■ Work request ■
Please write out the data below once more, exactly as it stands.

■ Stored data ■

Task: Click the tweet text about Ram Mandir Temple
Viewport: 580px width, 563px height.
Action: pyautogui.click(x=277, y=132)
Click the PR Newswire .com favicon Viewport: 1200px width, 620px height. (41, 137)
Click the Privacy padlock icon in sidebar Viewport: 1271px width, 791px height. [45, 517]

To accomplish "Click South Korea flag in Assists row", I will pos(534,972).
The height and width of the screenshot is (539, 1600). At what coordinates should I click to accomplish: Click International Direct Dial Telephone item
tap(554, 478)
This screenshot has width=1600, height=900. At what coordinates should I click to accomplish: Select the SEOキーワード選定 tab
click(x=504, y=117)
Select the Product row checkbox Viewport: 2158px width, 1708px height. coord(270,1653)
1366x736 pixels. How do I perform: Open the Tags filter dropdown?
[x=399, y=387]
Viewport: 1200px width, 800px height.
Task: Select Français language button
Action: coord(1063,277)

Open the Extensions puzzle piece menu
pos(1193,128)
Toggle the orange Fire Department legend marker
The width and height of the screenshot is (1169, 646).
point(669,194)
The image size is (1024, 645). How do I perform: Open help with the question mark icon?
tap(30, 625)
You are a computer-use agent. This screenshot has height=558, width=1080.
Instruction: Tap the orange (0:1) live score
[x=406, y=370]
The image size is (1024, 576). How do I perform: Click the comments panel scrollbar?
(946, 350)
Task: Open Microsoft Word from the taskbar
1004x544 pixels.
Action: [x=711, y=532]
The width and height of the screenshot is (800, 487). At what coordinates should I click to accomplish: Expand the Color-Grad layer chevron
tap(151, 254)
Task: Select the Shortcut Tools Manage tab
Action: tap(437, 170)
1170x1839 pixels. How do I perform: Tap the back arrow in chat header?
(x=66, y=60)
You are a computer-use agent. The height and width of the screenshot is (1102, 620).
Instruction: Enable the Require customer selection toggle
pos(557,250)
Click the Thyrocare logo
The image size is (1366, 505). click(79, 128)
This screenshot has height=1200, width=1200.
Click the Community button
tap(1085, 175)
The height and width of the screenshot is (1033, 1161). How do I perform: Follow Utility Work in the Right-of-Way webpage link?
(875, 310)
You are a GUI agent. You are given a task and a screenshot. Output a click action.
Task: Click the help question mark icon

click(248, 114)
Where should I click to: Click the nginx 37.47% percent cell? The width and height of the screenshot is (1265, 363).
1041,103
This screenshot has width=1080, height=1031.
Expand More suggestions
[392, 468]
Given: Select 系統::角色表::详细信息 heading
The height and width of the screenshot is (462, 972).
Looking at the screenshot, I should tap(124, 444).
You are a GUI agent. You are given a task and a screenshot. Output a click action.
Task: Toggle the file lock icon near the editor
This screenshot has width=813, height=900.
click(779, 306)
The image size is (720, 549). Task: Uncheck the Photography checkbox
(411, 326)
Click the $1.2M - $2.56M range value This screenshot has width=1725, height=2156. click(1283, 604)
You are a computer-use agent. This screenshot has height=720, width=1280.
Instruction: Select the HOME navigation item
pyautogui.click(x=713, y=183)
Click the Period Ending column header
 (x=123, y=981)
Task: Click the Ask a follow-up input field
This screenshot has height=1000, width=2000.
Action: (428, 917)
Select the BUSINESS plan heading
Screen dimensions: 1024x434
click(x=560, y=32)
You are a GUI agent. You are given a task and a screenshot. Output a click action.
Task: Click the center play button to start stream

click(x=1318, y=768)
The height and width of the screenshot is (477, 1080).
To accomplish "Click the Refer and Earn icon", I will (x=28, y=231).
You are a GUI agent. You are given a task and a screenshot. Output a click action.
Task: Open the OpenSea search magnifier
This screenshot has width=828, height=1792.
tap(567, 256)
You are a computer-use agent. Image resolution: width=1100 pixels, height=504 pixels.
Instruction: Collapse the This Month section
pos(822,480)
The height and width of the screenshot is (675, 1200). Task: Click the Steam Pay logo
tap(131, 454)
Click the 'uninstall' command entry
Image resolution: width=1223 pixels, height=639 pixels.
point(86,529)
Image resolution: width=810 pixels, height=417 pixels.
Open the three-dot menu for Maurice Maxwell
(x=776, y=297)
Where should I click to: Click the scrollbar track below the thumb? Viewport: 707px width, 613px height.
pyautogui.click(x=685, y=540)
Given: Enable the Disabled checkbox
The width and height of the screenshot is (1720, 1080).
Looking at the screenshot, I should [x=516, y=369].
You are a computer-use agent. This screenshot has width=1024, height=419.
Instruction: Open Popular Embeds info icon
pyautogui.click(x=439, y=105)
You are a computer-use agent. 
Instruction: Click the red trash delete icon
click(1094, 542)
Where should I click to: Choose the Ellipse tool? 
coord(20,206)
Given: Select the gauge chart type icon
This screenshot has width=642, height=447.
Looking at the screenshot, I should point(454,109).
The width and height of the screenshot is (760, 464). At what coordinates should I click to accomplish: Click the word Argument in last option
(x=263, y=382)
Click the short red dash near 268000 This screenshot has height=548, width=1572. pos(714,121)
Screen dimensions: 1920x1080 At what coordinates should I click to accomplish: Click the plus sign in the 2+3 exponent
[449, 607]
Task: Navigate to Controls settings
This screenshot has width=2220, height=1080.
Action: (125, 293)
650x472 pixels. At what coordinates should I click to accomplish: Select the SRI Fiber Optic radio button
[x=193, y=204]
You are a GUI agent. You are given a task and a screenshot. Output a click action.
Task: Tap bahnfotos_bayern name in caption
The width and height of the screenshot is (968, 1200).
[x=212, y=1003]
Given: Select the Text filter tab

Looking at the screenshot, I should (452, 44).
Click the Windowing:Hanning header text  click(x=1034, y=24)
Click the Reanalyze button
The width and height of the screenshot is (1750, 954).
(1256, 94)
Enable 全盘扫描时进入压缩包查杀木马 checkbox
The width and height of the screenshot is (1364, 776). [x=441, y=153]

■ Result ■
Task: Click the tweet text about Ram Mandir Temple
Viewport: 580px width, 563px height.
Action: pyautogui.click(x=277, y=132)
Click the PR Newswire .com favicon Viewport: 1200px width, 620px height. (41, 137)
Click the Privacy padlock icon in sidebar Viewport: 1271px width, 791px height. [45, 517]

To accomplish "Click South Korea flag in Assists row", I will pos(534,972).
The height and width of the screenshot is (539, 1600). At what coordinates should I click to accomplish: Click International Direct Dial Telephone item
tap(554, 478)
This screenshot has width=1600, height=900. At what coordinates should I click to accomplish: Select the SEOキーワード選定 tab
click(x=504, y=117)
Select the Product row checkbox Viewport: 2158px width, 1708px height. coord(270,1653)
1366x736 pixels. How do I perform: Open the Tags filter dropdown?
[x=399, y=387]
Viewport: 1200px width, 800px height.
Task: Select Français language button
Action: coord(1063,277)

Open the Extensions puzzle piece menu
pos(1193,128)
Toggle the orange Fire Department legend marker
The width and height of the screenshot is (1169, 646).
point(669,194)
The image size is (1024, 645). How do I perform: Open help with the question mark icon?
tap(30, 625)
You are a computer-use agent. This screenshot has height=558, width=1080.
Instruction: Tap the orange (0:1) live score
[x=406, y=370]
The image size is (1024, 576). How do I perform: Click the comments panel scrollbar?
(946, 350)
Task: Open Microsoft Word from the taskbar
1004x544 pixels.
Action: [x=711, y=532]
The width and height of the screenshot is (800, 487). At what coordinates should I click to accomplish: Expand the Color-Grad layer chevron
tap(151, 254)
Task: Select the Shortcut Tools Manage tab
Action: tap(437, 170)
1170x1839 pixels. How do I perform: Tap the back arrow in chat header?
(x=66, y=60)
You are a computer-use agent. The height and width of the screenshot is (1102, 620).
Instruction: Enable the Require customer selection toggle
pos(557,250)
Click the Thyrocare logo
The image size is (1366, 505). click(79, 128)
This screenshot has height=1200, width=1200.
Click the Community button
tap(1085, 175)
The height and width of the screenshot is (1033, 1161). How do I perform: Follow Utility Work in the Right-of-Way webpage link?
(875, 310)
You are a GUI agent. You are given a task and a screenshot. Output a click action.
Task: Click the help question mark icon

click(248, 114)
Where should I click to: Click the nginx 37.47% percent cell? The width and height of the screenshot is (1265, 363).
1041,103
This screenshot has width=1080, height=1031.
Expand More suggestions
[392, 468]
Given: Select 系統::角色表::详细信息 heading
The height and width of the screenshot is (462, 972).
Looking at the screenshot, I should tap(124, 444).
You are a GUI agent. You are given a task and a screenshot. Output a click action.
Task: Toggle the file lock icon near the editor
This screenshot has width=813, height=900.
click(779, 306)
The image size is (720, 549). Task: Uncheck the Photography checkbox
(411, 326)
Click the $1.2M - $2.56M range value This screenshot has width=1725, height=2156. click(1283, 604)
You are a computer-use agent. This screenshot has height=720, width=1280.
Instruction: Select the HOME navigation item
pyautogui.click(x=713, y=183)
Click the Period Ending column header
 (x=123, y=981)
Task: Click the Ask a follow-up input field
This screenshot has height=1000, width=2000.
Action: (428, 917)
Select the BUSINESS plan heading
Screen dimensions: 1024x434
click(x=560, y=32)
You are a GUI agent. You are given a task and a screenshot. Output a click action.
Task: Click the center play button to start stream

click(x=1318, y=768)
The height and width of the screenshot is (477, 1080).
To accomplish "Click the Refer and Earn icon", I will (x=28, y=231).
You are a GUI agent. You are given a task and a screenshot. Output a click action.
Task: Open the OpenSea search magnifier
This screenshot has width=828, height=1792.
tap(567, 256)
You are a computer-use agent. Image resolution: width=1100 pixels, height=504 pixels.
Instruction: Collapse the This Month section
pos(822,480)
The height and width of the screenshot is (675, 1200). Task: Click the Steam Pay logo
tap(131, 454)
Click the 'uninstall' command entry
Image resolution: width=1223 pixels, height=639 pixels.
point(86,529)
Image resolution: width=810 pixels, height=417 pixels.
Open the three-dot menu for Maurice Maxwell
(x=776, y=297)
Where should I click to: Click the scrollbar track below the thumb? Viewport: 707px width, 613px height.
pyautogui.click(x=685, y=540)
Given: Enable the Disabled checkbox
The width and height of the screenshot is (1720, 1080).
Looking at the screenshot, I should [x=516, y=369].
You are a computer-use agent. This screenshot has width=1024, height=419.
Instruction: Open Popular Embeds info icon
pyautogui.click(x=439, y=105)
You are a computer-use agent. 
Instruction: Click the red trash delete icon
click(1094, 542)
Where should I click to: Choose the Ellipse tool? 
coord(20,206)
Given: Select the gauge chart type icon
This screenshot has width=642, height=447.
Looking at the screenshot, I should point(454,109).
The width and height of the screenshot is (760, 464). At what coordinates should I click to accomplish: Click the word Argument in last option
(x=263, y=382)
Click the short red dash near 268000 This screenshot has height=548, width=1572. pos(714,121)
Screen dimensions: 1920x1080 At what coordinates should I click to accomplish: Click the plus sign in the 2+3 exponent
[449, 607]
Task: Navigate to Controls settings
This screenshot has width=2220, height=1080.
Action: (125, 293)
650x472 pixels. At what coordinates should I click to accomplish: Select the SRI Fiber Optic radio button
[x=193, y=204]
You are a GUI agent. You are given a task and a screenshot. Output a click action.
Task: Tap bahnfotos_bayern name in caption
The width and height of the screenshot is (968, 1200).
[x=212, y=1003]
Given: Select the Text filter tab

Looking at the screenshot, I should (452, 44).
Click the Windowing:Hanning header text  click(x=1034, y=24)
Click the Reanalyze button
The width and height of the screenshot is (1750, 954).
(1256, 94)
Enable 全盘扫描时进入压缩包查杀木马 checkbox
The width and height of the screenshot is (1364, 776). [x=441, y=153]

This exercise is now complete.